- [Document passage]:
================================

Artificial intelligence chipmaking giant Nvidia has finalized the purchase of a fourth building that's part of an office park it agreed to buy last year across the street from the tech company’s spaceship-like offices in Santa Clara.
The firm struck a deal last December to buy four buildings on San Tomas Expressway plus a parking garage from a real estate firm, The Sobrato Organization, that pioneered the development of tech office campuses across Silicon Valley, including Apple’s first campus in Cupertino. The 125,000-square-foot buildings at 2711, 2721 and 2731 San Tomas Expressway changed hands this spring for $84.7 million apiece. A fourth formerly Sobrato-owned building at 2701 San Tomas Expressway, also occupied by Nvidia, has now sold as well for the same price, according to public records.
The firm purchased its longtime headquarters on the same stretch last spring for a record $374.3 million for seven properties totaling roughly 626,200 square feet.
Nvidia has spent close to $1 billion since last year on acquiring properties near its headquarters to support its role in the fast-growing AI industry.
In May, the company forked over $123 million in cash for a 10-building office and research park at 2348 and 2350 Walsh Ave., a collection of low-slung buildings across the street from Nvidia’s headquarters at 2788 and 2888 San Tomas Expressway. The park contains 10 buildings totaling just over 250,000 square feet, according to a marketing brochure. They last changed hands as part of a large portfolio of properties purchased by Blackstone in 2022.
Bigger and bigger?
In its most recent earnings call last month, the company said it expects the AI boom to keep gaining steam in coming years, estimating that global AI infrastructure spending on real estate and other support systems will total as much as $4 trillion by the end of the decade.
Nvidia CEO Jensen Huang said during the call that data center capital spending from the company's tech giant customers including Microsoft and Amazon will probably hit $600 billion this year. But with Nvidia posting slower growth in the most recent quarter, analysts have speculated in recent days that the company's breakneck growth of the last few years may be slowing, especially in light of supply chain challenges that can’t be solved simply by throwing cash at them.

================================

- [What is needed]: Write the next part of the article on Nvidia's property purchases in Santa Clara, picking up after its final sentence. The lines after this point are separate material with no connection to the article on Nvidia's property purchases.

================================

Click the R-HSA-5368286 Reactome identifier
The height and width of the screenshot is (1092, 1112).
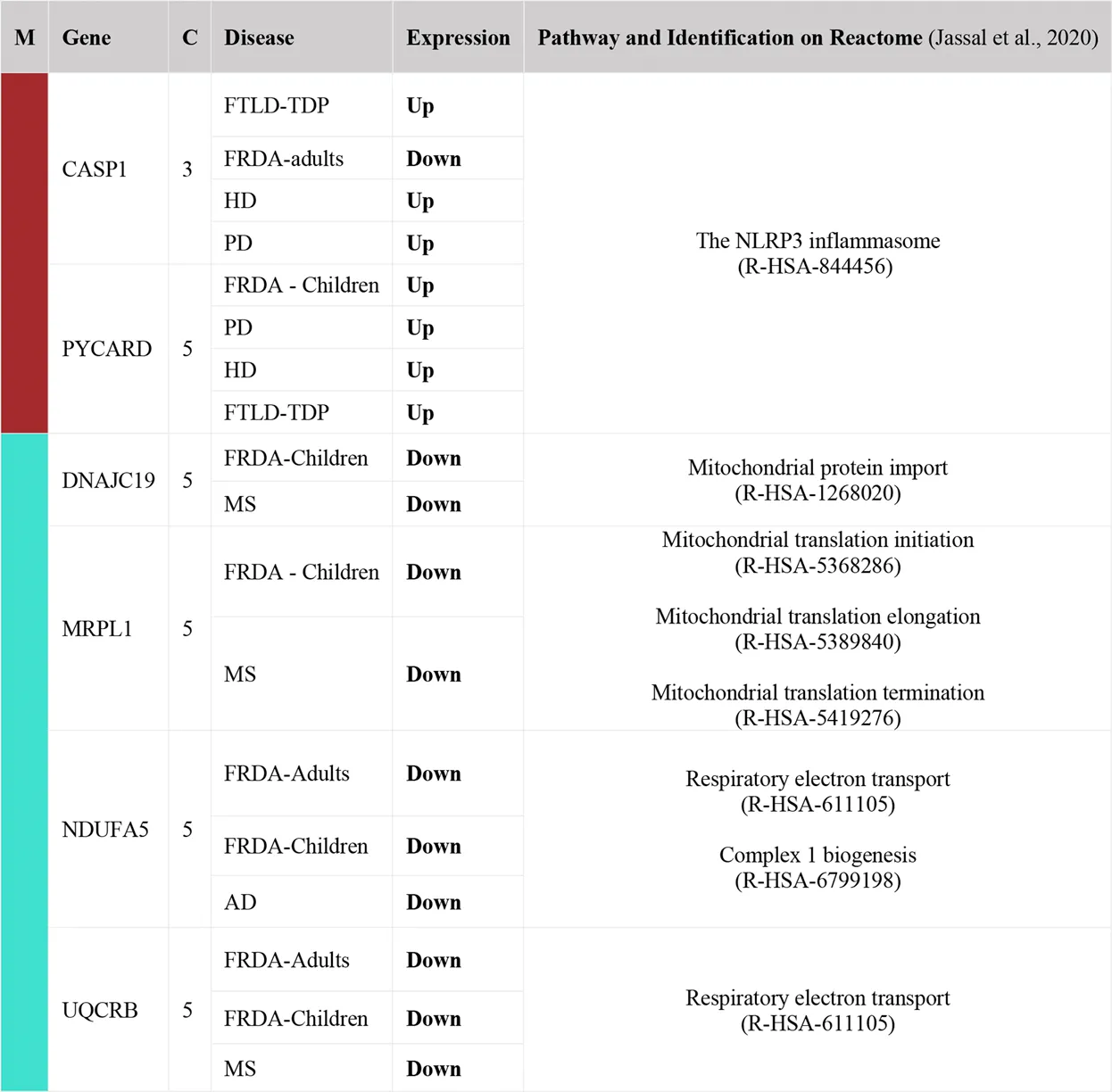coord(817,566)
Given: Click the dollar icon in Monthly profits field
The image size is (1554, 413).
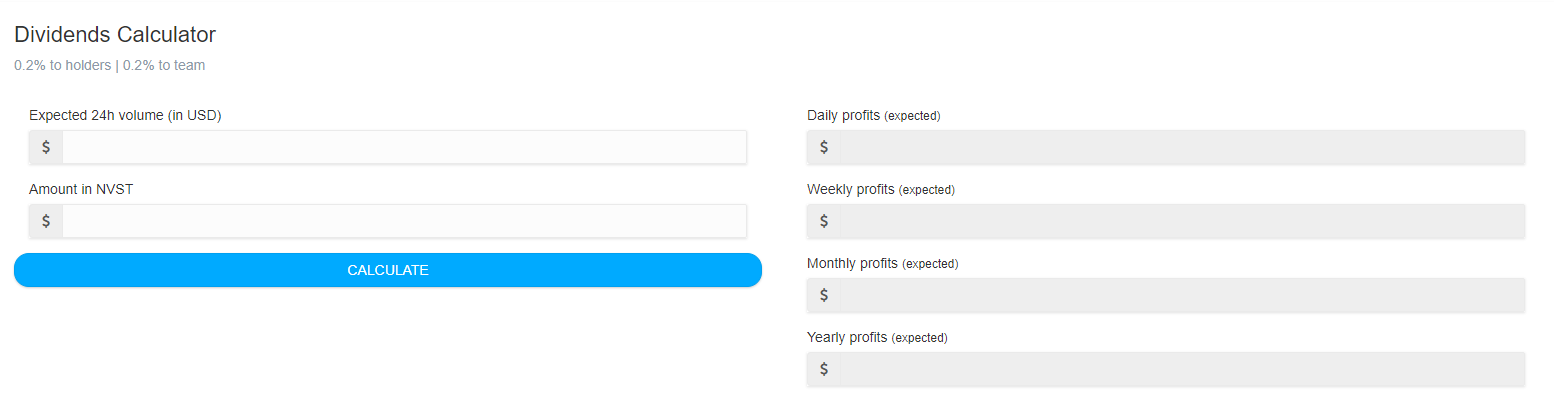Looking at the screenshot, I should pos(824,295).
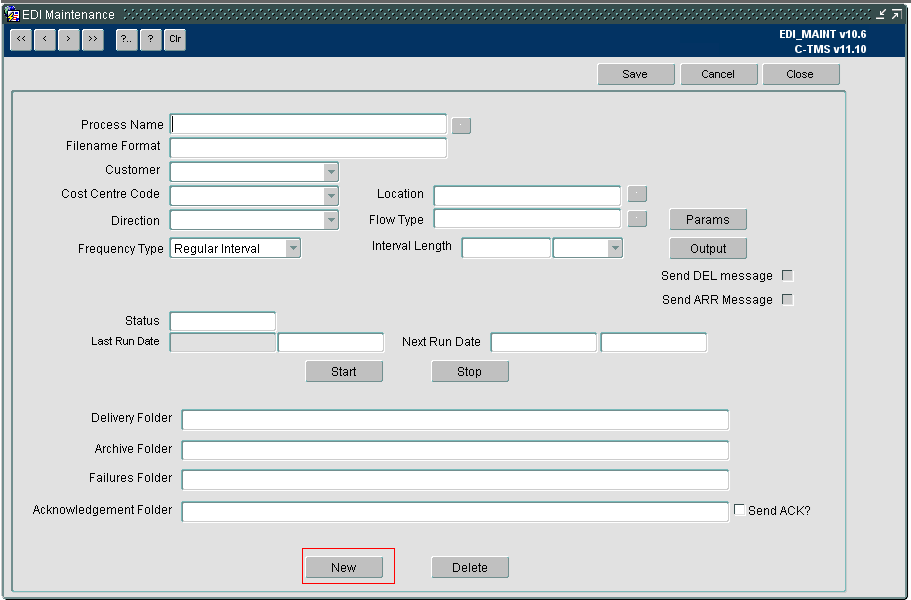Screen dimensions: 911x600
Task: Clear the form with Clr button
Action: 175,39
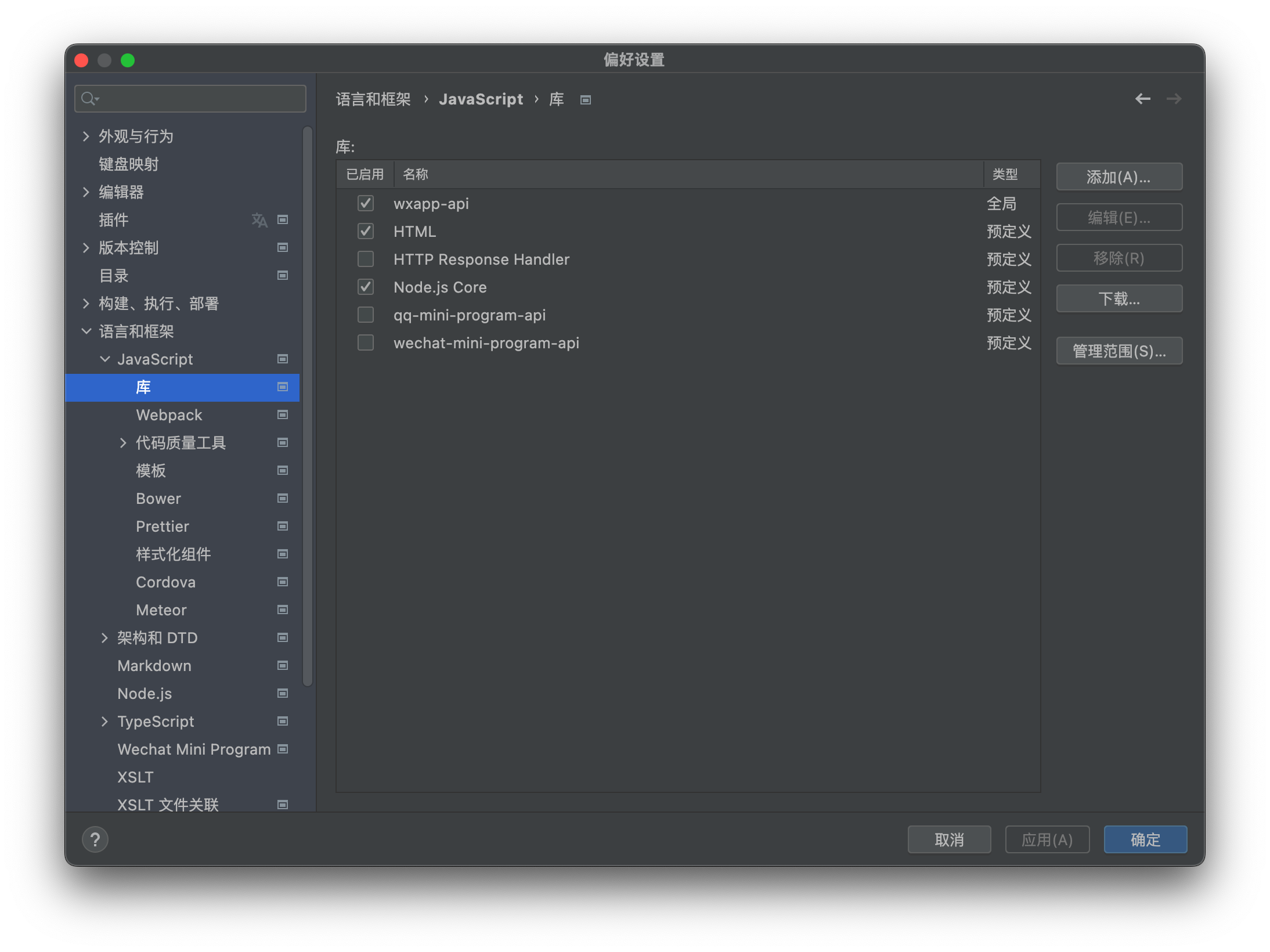1270x952 pixels.
Task: Collapse the JavaScript tree node
Action: pyautogui.click(x=105, y=359)
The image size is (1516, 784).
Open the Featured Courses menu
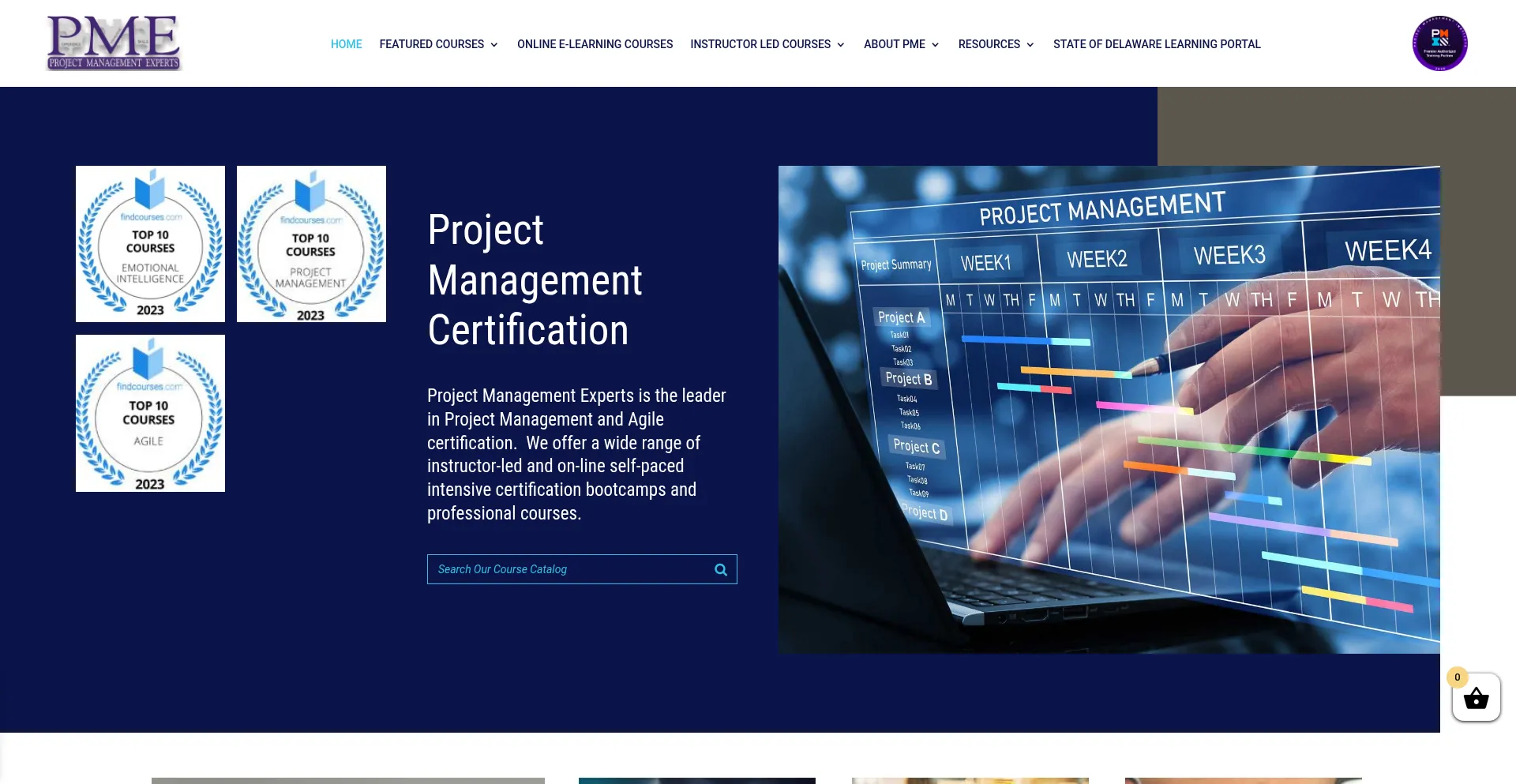(431, 44)
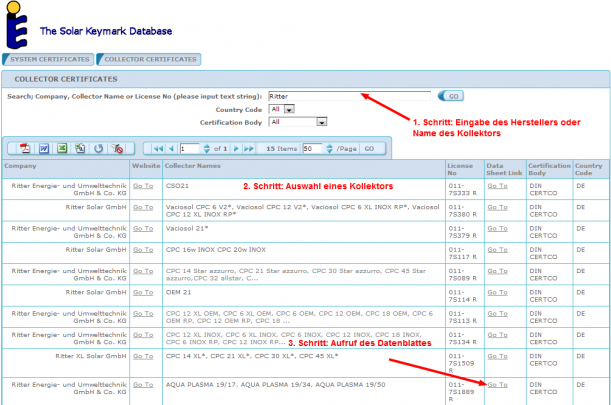Export the list to Excel
The height and width of the screenshot is (405, 611).
tap(62, 148)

================================

- [Exercise output]:
The second quarter marked Nvidia’s slowest growth since 2023, when the generative AI boom began driving the company's results. The slower growth comes as challenges to AI real estate development gain more attention, including finding the power and water needed to support the data centers used to house the computer technology.
Nvidia also faces growing competition from chipmakers including Advanced Micro Devices Inc., while big technology firms including Apple, Amazon and Microsoft are ramping up their own chip manufacturing to stay ahead of AI demand.
The office market continues to show signs of a recovery in 2025. An upturn in tenant demand resulted in the highest leasing volume since 2022 in the San Jose office market during the most recent quarter. However, a string of tenant downsizings over the past year had a negative impact on absorption, pushing the vacancy rate back up, to 16.3%.
The excitement and optimism in the San Francisco Bay Area around the AI boom notwithstanding, some experts caution that there's no certainty the industry will return the region’s office market to its pre-COVID-19 glory days.
While AI companies are a leading source of new office space demand, the adoption of AI throughout the wider economy may weaken office demand by reducing head counts, according to a recent San Jose market report by CoStar.